The Economic Impact of Acetabular Labral Tears: A Cost-effectiveness Analysis Comparing Hip Arthroscopic Surgery and Structured Rehabilitation Alone in Patients Without Osteoarthritis
Authors: Lodhia P, Gui C, Chandrasekaran S, Suarez-Ahedo C, Dirschl DR, Domb BG
Purpose
To compare the cost-effectiveness of arthroscopic surgery versus structured rehabilitation for labral tears in patients without OA.
Methods
Lifetime Markov model using clinical data and Medicare costs. Outcome measures included quality-adjusted life years (QALYs), cost, and long-term OA incidence.
Key Findings
- Surgery yielded +3.94 more QALYs than rehab alone.
- Incremental cost-effectiveness ratio: $754 per QALY (well below typical willingness-to-pay thresholds).

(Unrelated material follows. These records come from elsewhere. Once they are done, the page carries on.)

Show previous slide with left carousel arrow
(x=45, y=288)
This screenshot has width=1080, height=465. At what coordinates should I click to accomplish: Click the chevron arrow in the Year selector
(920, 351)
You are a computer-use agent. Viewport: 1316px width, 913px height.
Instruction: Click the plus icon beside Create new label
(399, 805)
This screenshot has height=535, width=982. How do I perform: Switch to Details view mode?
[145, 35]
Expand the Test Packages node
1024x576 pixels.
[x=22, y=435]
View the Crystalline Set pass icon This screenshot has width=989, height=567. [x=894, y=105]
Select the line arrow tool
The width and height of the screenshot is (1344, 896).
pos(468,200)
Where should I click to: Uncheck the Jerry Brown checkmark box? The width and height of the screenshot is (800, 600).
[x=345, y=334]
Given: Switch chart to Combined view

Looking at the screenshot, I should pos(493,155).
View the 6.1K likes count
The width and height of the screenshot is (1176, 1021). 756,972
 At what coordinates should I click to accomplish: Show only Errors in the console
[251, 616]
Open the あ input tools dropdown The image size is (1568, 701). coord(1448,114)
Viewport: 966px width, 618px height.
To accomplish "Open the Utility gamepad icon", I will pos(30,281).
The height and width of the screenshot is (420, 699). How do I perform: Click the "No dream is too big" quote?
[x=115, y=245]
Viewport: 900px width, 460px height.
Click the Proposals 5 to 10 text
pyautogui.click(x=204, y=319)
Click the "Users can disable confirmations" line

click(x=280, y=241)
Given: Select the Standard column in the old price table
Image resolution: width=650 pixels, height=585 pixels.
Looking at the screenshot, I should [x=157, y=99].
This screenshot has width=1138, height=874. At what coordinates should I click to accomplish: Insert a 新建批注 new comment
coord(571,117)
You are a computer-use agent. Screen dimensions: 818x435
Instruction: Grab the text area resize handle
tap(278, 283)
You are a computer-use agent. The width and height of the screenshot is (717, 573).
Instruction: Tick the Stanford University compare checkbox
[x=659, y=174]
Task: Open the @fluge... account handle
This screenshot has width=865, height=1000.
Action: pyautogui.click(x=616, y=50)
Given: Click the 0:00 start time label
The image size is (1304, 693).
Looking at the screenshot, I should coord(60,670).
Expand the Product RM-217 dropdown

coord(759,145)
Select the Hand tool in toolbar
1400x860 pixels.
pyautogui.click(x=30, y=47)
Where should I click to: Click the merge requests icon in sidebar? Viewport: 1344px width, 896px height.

- Surgery reduced lifetime risk of symptomatic OA.
Conclusions
In appropriate patients (age 20–70, no OA), hip arthroscopy is highly cost-effective and may delay or prevent OA progression.
What This Means for Providers:
- Hip arthroscopy offers economic and clinical benefits for non-OA patients with labral pathology.
- Structured rehab remains essential preoperatively, but surgery should be offered if conservative measures fail.
- Health systems and payers may favor surgical treatment given its long-term cost-efficiency and QALY gains.